A bug zapper is a fairly simple electronic device. It isn’t a rocket ship folks. For that reason it’s surprising that so few companies can churn out a decent zapper. To get it out there from the start, a good portion of Stinger bug zappers are destined for the scrap heap. Although the UVB45 isn’t among the worst mosquito killers out there (that stuff is shockingly shoddy), picking one up a risky endeavour.
The UVB45 has a sleek, futuristic look. This stems from the fact that most zappers currently on the market were designed in 80s. The grill is curved while we are used to seeing straight grills and boxy designs. Unfortunately the build is plasticky and not particularly tough.
A 40-watt black light is employed to attract pests. Stinger claims it attracts 40% more insects than a conventional light. It releases a smell similar to that of a mammal via the Octenol lure. People are often wowed by the lights on bug zappers, not realizing the importance of scent. The UVB45 does a good job of attracting mosquitos.
Since this is a recent design it has some pretty advanced electronics inside. A built-in sensor detects the amount of light outside allowing the unit to turn off during the day (when mosquitos aren’t a threat), and turn on at night.
The Stinger UVB45 covers 1 acre of land admirably as advertised. On an especially humid night it pulled in 20-30 mosquitos, plus a few moths when I tested it. They also offer the UV801S which covers 1 ½ acre and the FP15 which covers ½ an acre.
One advantage this unit has to more classic designs is quieter zapping. Then again that can be a disadvantage if you draw amusement from hearing your mosquito death box at work.
It kills well when it’s working, but don’t expect it to do that for long. The Achilles heel of this unit is its reliability. Commonly it will go dead after only a few months of use. People usually wrongly assume that the light burned out, so they buy another only to find it still doesn’t work. Often the starter is the culprit and since you can’t change it out yourself without and engineering degree, you’ll need to send it back to Stinger. The company is pretty good about the initial replacement but if your second unit dies, you’ll probably be out of luck.

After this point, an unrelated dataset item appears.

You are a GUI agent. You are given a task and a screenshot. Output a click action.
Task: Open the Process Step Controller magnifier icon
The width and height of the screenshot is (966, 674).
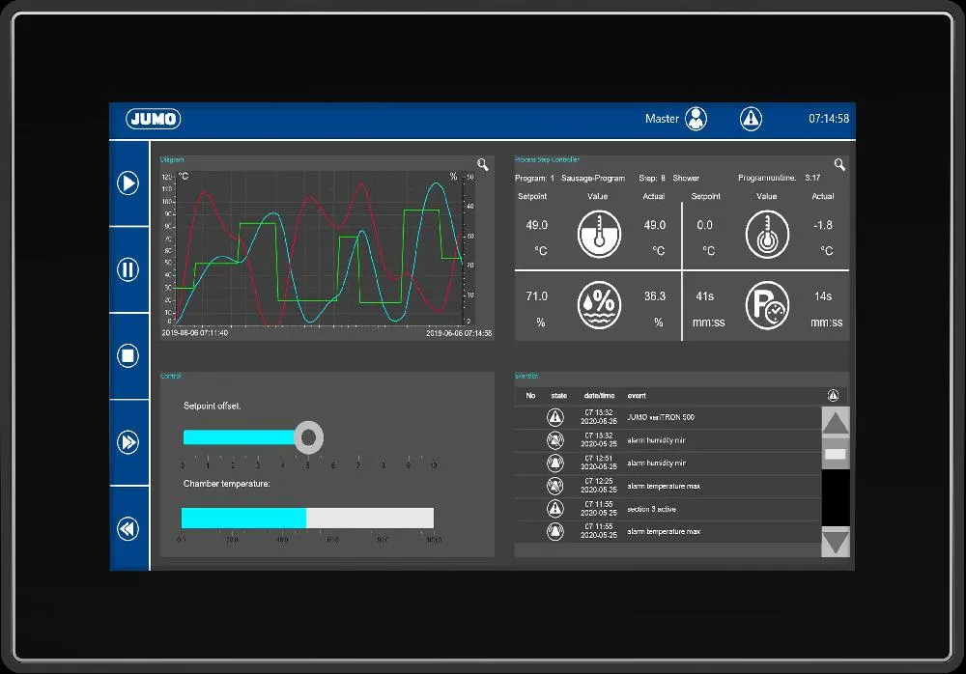pos(839,165)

Manufacturing errors and poor electronics aside, the exterior isn’t tough enough to cut the mustard. When a device is sitting outside it has to be able to take a beating. Now of course it is not a good idea to leave your zapper out in the rain, but it does happen. Flowtrons seem to be able to take a moderate shower without going belly up. With a Stinger you probably won’t be as lucky.
The Stinger UVB45 has its good points. It isn’t as obtrusive when it zaps bugs which can be a plus when you have guests. It has a relatively cool feature that turns on and off according to the amount of light outside.
Sadly there are huge reliability shortcomings that negate any of the advantages. You’re playing the zapper lotto when you buy a Stinger. You might get a good one or you might get a unit that breaks down in two months. Why risk it?
I’ll make this simple. There is no reason to buy the UVB45 over a Flowtron.